Exercise goal:
Retype each entry below exactly. Do not carry any image over.

[Stored entries]
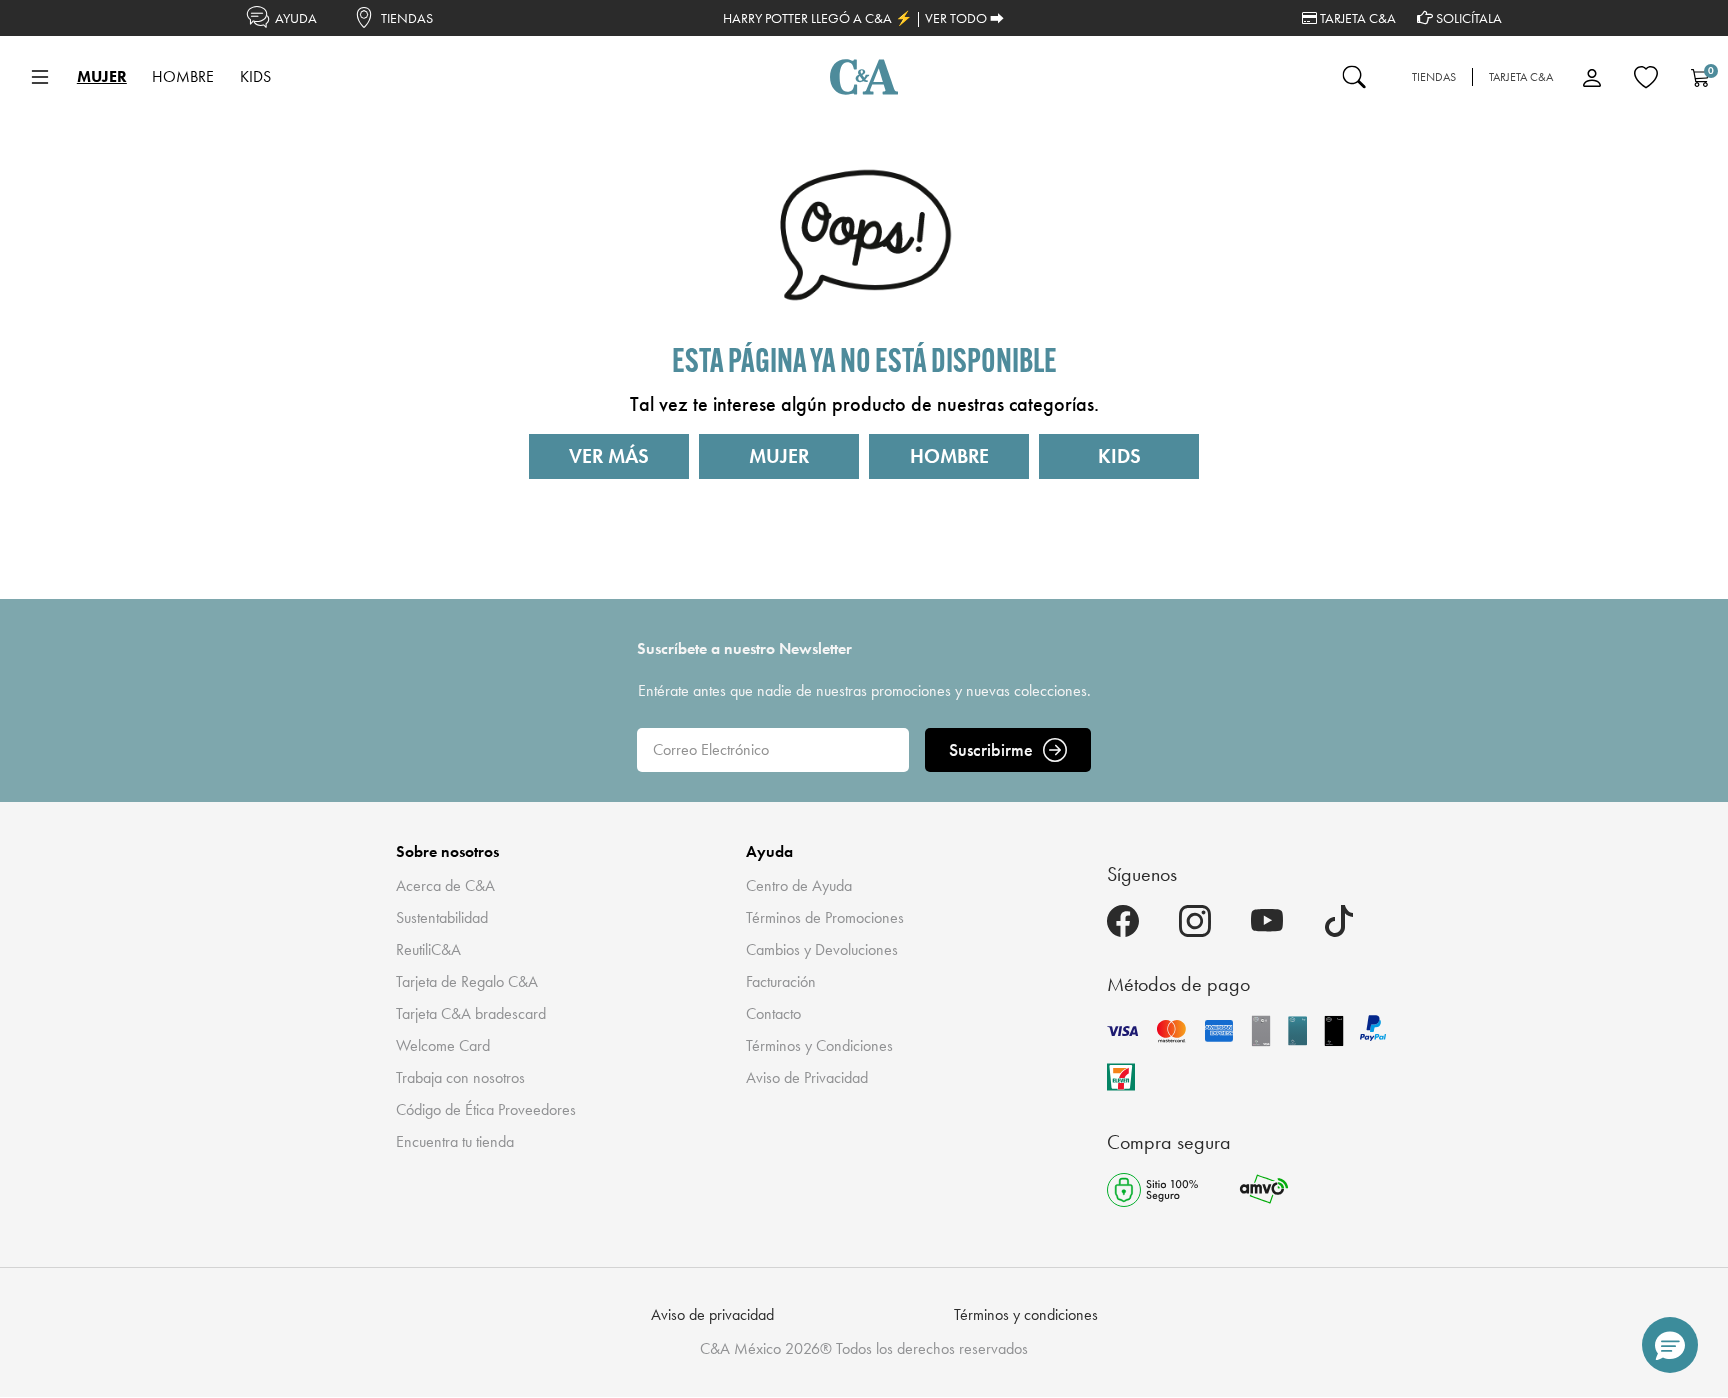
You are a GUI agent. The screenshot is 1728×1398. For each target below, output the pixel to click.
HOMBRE (949, 456)
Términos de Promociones (825, 917)
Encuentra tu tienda (455, 1141)
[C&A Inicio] (864, 77)
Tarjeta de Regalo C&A (467, 981)
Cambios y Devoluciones (822, 949)
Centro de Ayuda (799, 885)
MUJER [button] (102, 76)
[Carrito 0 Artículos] (1700, 77)
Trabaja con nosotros (460, 1077)
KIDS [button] (255, 76)
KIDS (1119, 456)
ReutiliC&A (428, 949)
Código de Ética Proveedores (486, 1109)
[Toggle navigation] (40, 77)
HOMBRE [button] (183, 76)
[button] (1670, 1345)
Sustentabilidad (442, 917)
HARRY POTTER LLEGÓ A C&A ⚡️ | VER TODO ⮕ (863, 18)
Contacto (773, 1013)
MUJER (779, 456)
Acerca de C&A (445, 885)
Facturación (781, 981)
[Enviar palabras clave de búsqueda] (1354, 77)
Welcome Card (443, 1045)
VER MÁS (609, 456)
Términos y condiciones (1026, 1314)
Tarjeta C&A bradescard (471, 1013)
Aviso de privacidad (712, 1314)
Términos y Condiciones (819, 1045)
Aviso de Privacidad (807, 1077)
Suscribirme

Exercise response:
You are a GUI agent. The screenshot is 1728×1398. For each target below, output the pixel to click.
HOMBRE (949, 456)
Términos de Promociones (825, 917)
Encuentra tu tienda (455, 1141)
[C&A Inicio] (864, 77)
Tarjeta de Regalo C&A (467, 981)
Cambios y Devoluciones (822, 949)
Centro de Ayuda (799, 885)
MUJER [button] (102, 76)
[Carrito 0 Artículos] (1700, 77)
Trabaja con nosotros (460, 1077)
KIDS [button] (255, 76)
KIDS (1119, 456)
ReutiliC&A (428, 949)
Código de Ética Proveedores (486, 1109)
[Toggle navigation] (40, 77)
HOMBRE [button] (183, 76)
[button] (1670, 1345)
Sustentabilidad (442, 917)
HARRY POTTER LLEGÓ A C&A ⚡️ | VER TODO ⮕ (863, 18)
Contacto (773, 1013)
MUJER (779, 456)
Acerca de C&A (445, 885)
Facturación (781, 981)
[Enviar palabras clave de búsqueda] (1354, 77)
Welcome Card (443, 1045)
VER MÁS (609, 456)
Términos y condiciones (1026, 1314)
Tarjeta C&A bradescard (471, 1013)
Aviso de privacidad (712, 1314)
Términos y Condiciones (819, 1045)
Aviso de Privacidad (807, 1077)
Suscribirme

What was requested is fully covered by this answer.